Алексей Алексеич поглядел в окно. За ним уже был виден дом с большим заваленным снегом двором и садом, сплошь усаженным деревьями и кустарниками с большой беседкой и фонтаном посередине.
- Вот здесь он и живет, этот гений, - подумал Алексей Алексеич, когда машина подъезжала к парадной лестнице.

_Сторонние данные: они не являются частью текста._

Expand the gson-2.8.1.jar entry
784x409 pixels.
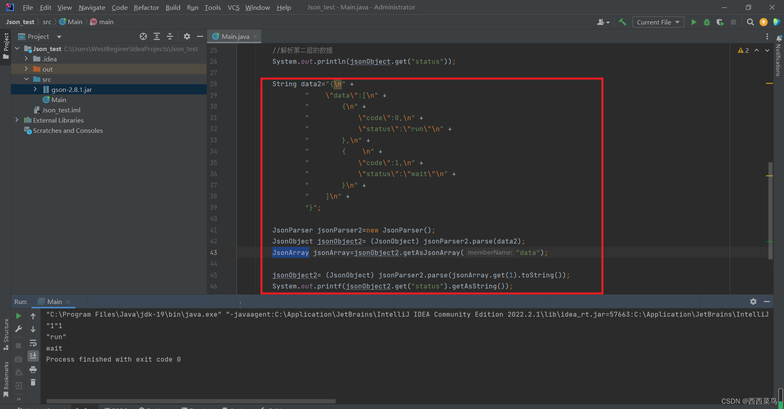(35, 89)
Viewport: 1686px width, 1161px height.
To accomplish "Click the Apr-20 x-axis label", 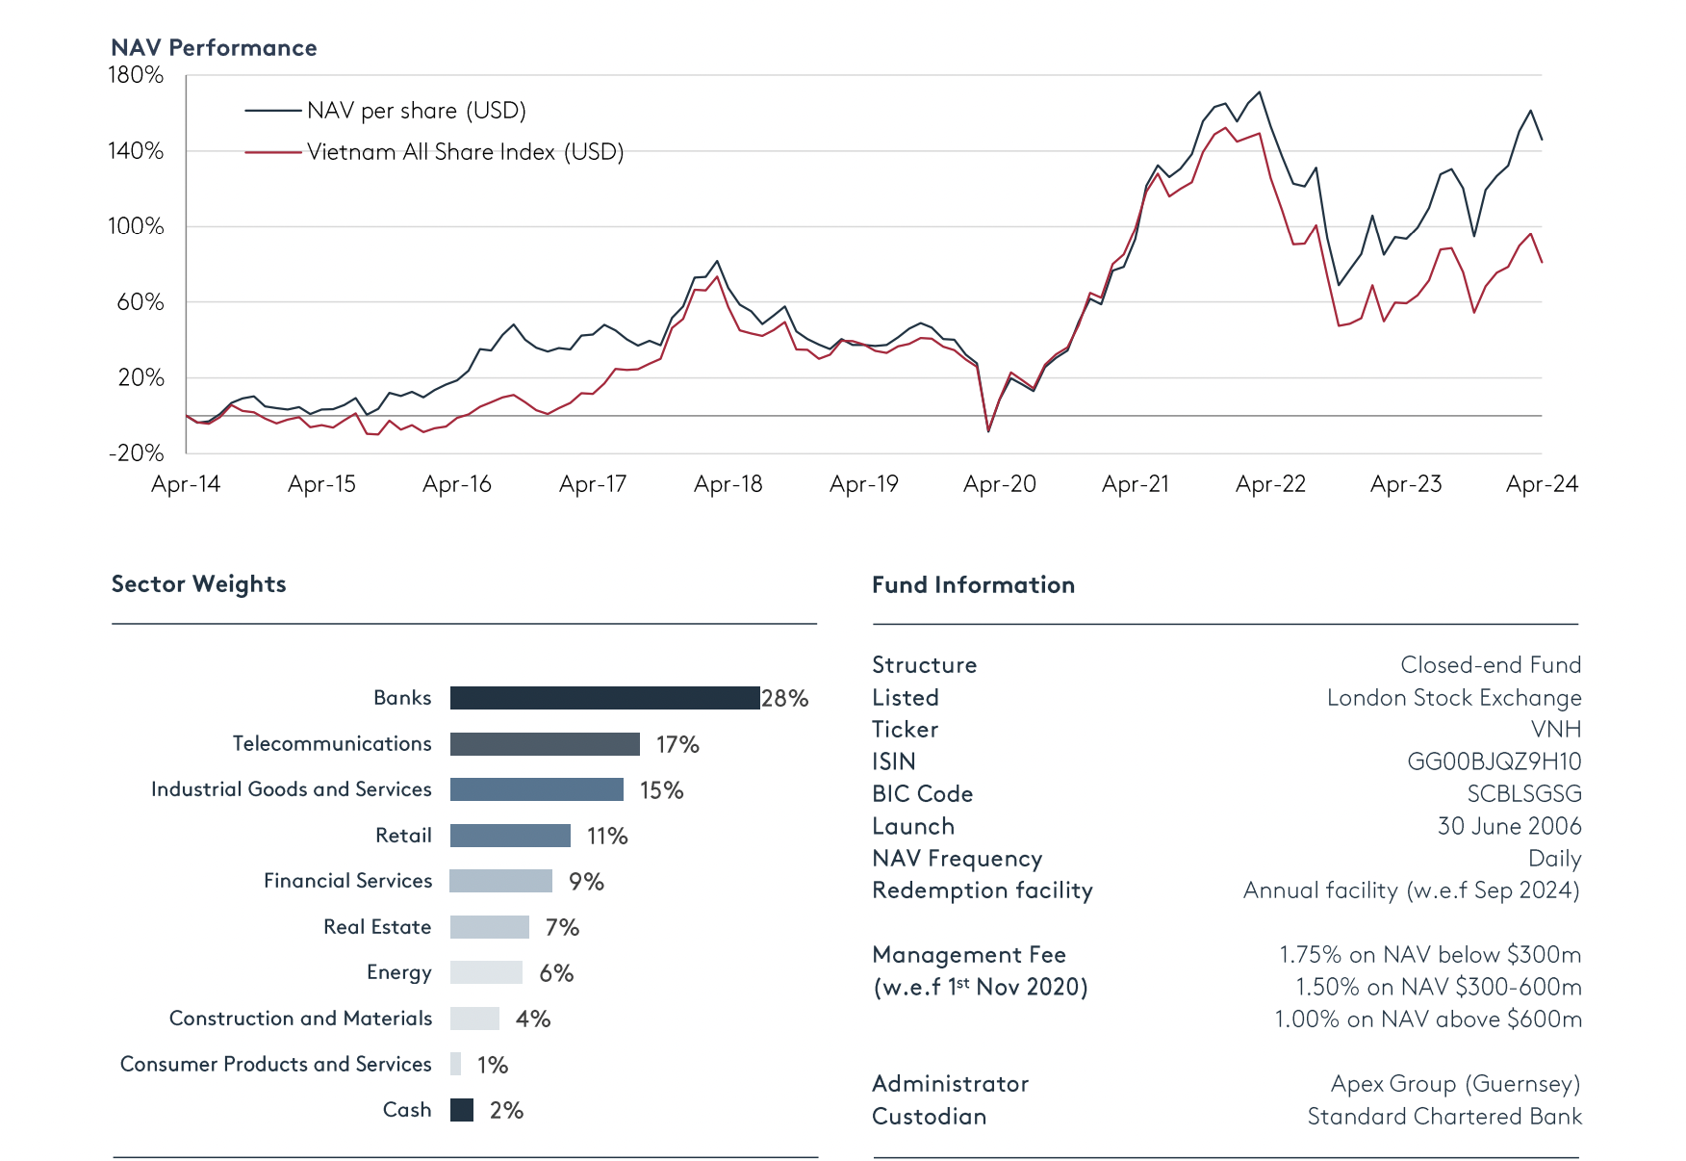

На лестнице встречали. Огромный лакей открыл дверь и, подав руку Софье Семеновне, укрыл ее под огромным черным зонтом от снегопада. Алексей Алексеич вышел сам, и тяжело вздохнув, огляделся. Дом был поистине шикарен. Огромные колонны, словно статуи Богов-хранителей, величественно выступали вперед, по обе стороны от пятиметровых деревянных дверей. Высокие, зашторенные окна с усыпанными снегом подоконниками, отдавали зимним уютом. В доме горел свет.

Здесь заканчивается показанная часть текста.